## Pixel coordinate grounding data
########################################
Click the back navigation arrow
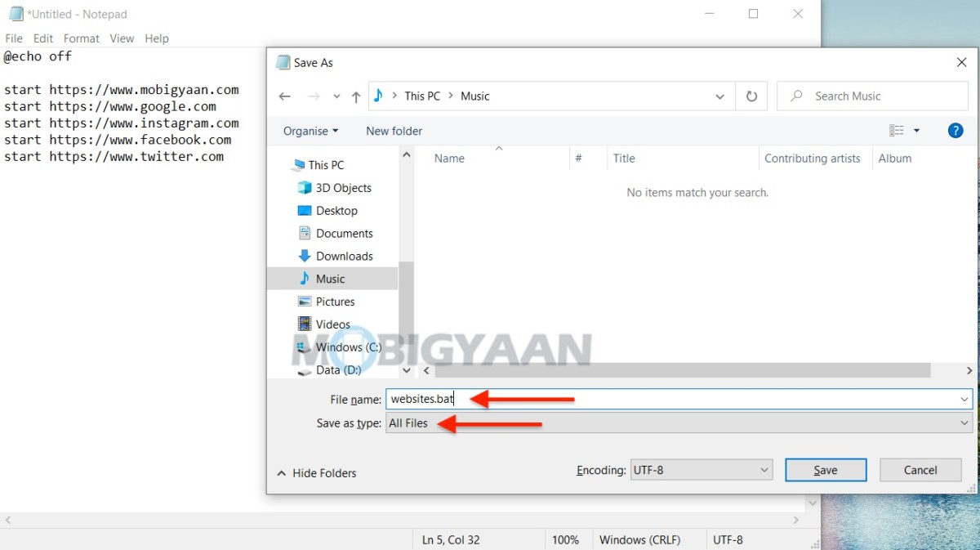284,96
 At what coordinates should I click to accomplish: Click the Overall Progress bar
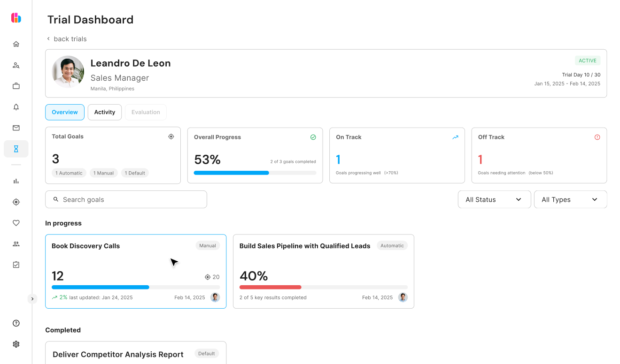point(255,173)
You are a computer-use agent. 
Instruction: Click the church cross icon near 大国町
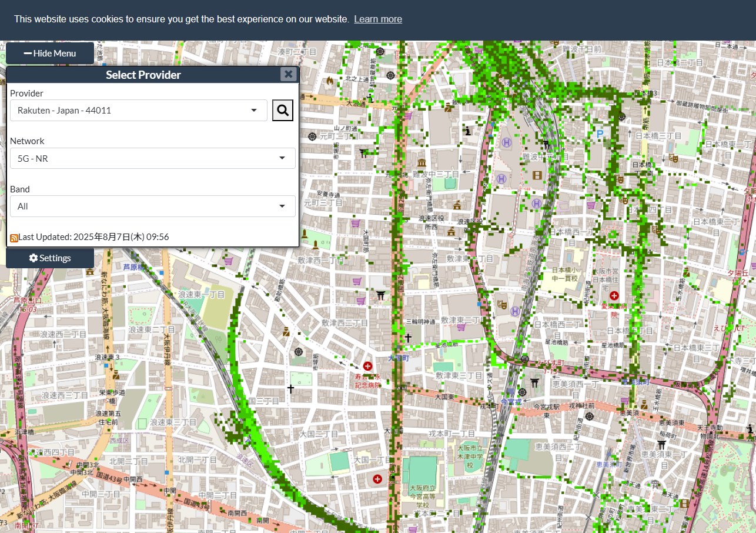point(408,338)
########################################
## TASK STATEMENT
Leave the pictures out and print every record exactly.

## OUTPUT OF THE EXERCISE
Click the back navigation arrow
284,96
 At what coordinates should I click to accomplish: Click the Overall Progress bar
point(255,173)
You are a computer-use agent. 
Instruction: Click the church cross icon near 大国町
point(408,338)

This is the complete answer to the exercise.